A “battle” can be viewed as masculine and violent. For some patients battle, conflict, fighting, and war may not he a preferred way of describing their illness.. As a patient with colon cancer said, “The standard comparison of cancer as a war to be fought—a ‘battle with cancer’—was less than palatable. I had already experienced real war in Vietnam and was not anxious to repeat anything closely resembling that.”[ Martin J: A monumental victory: Talk of the gown. Northeastern University Online Magazine.]

A battle metaphor may suggest that winning a war (defeating an illness) is possible and is really only a matter of fighting hard enough. But, if the illness is not curable, then the patient may feel it is their fault- they did not fight hard enough. They may feel like a failure and defeated: patients fail treatment instead of treatment failing patients. In a culture in which quitting and losing are not acceptable, deciding to for example opt out of treatment can leave patients feeling abandoned. In a culture in which quitting and losing are not acceptable, opting out of therapy can leave patients wracked with feelings of guilt and inadequacy.

The notion of a “battle” may encourage patients to keep fighting and fighting and fighting. Even though they are exhausted, they must be courageous and stiff-upper-lipped.

In any illness, there are no actual enemy invaders; the enemy is within the self. In a battle metaphor, a patient ends up battling with the self. Some of the limitations of a battle metaphor are further illustrated by the comments of Ric Blake, a patient with metastatic thyroid cancer:
“Doctors, I think, don’t get the nuts and the bolts. I have to look at my whole life, not just the disease, but my family, my job, my finances, my psyche. What concerns me then when the patient loses the battle, then they (the physicians) withdraw, they turn it over to someone else, and the patient’s left fighting the rest of the war by themselves… I want them to stick there, all the way to the end. Just “cause we’re gong to lose the war, doesn’t mean that everybody has to leave the field.”

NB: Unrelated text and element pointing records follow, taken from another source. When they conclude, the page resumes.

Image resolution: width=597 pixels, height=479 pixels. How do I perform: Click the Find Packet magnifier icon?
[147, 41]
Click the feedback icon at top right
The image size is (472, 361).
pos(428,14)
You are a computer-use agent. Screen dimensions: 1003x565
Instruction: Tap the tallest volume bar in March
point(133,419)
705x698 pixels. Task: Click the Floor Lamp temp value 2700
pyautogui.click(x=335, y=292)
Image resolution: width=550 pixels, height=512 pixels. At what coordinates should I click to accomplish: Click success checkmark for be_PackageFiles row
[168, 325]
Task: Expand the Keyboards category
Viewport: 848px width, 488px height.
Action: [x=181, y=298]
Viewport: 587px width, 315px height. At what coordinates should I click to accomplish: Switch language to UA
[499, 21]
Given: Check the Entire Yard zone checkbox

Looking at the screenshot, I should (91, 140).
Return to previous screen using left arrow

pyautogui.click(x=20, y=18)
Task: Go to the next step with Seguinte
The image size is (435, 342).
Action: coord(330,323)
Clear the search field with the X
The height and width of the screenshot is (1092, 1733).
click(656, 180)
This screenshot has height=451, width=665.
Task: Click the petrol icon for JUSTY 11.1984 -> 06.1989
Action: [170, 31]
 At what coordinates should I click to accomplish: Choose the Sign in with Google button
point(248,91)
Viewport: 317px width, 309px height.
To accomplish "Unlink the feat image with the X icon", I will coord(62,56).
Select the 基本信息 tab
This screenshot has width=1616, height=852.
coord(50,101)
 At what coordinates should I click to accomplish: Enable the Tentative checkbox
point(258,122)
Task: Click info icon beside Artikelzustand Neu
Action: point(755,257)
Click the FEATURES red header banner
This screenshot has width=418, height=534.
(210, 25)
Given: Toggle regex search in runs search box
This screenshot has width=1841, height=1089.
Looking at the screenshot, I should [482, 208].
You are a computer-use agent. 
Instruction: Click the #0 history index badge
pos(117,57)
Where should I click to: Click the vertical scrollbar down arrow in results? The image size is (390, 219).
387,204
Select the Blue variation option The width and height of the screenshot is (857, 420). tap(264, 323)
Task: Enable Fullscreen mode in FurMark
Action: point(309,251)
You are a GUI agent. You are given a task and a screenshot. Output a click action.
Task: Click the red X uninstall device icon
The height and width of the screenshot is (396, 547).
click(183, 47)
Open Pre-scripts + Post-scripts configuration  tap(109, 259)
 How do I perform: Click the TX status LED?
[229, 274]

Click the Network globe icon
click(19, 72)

An alternative metaphor (moving beyond the battle) may be the metaphor of a journey. A journey metaphor evokes possibility: for exploration, struggle, hope, discovery, and change. Paths may be winding and twisting and covered with brambles and bumpy and dark.
There may be uncharted byways and U turns and crossroads.
The walking or driving may be fast or slow or variable. The signposts may all have been stolen. There may be a taxi blocking the way.
People can devise their own metaphors based on things they know and value, and metaphors can potentially enable a person (writer) to describe what they want to say.

Jack Martin, Vice President for Business at Northeastern University, adopted a building project as a metaphor for his cancer treatment. He developed a set of metaphoric correspondences (setbacks such as radiation burns were “change orders” or “delays in the project”).
R.V. Young, suffering from metastatic prostate cancer found resonance with the metaphor of scaling Mount Everest. Treatment became a dangerous uphill slog. His need for oxygen and a cane (his metaphoric was “ice axes”) were transformed from symbols of disability to necessary tools for traversing the steep slope.. Other metaphors for illness are: a chess match, the clutches of a crab, a marathon, a drama, a dance and a collaborative project.
Lance Armstrong wrote: about his treatment:
“I had opened up a gap on the field. I knew that if I was going to be cured, that was the way it would go, with a big surging attack, just like in a race were my motivator, my yellow jersey… I began to think of my recovery like a time trial in the Tour de France). …I wanted to tear the legs off cancer, the way I tore the legs off other riders on a hill.”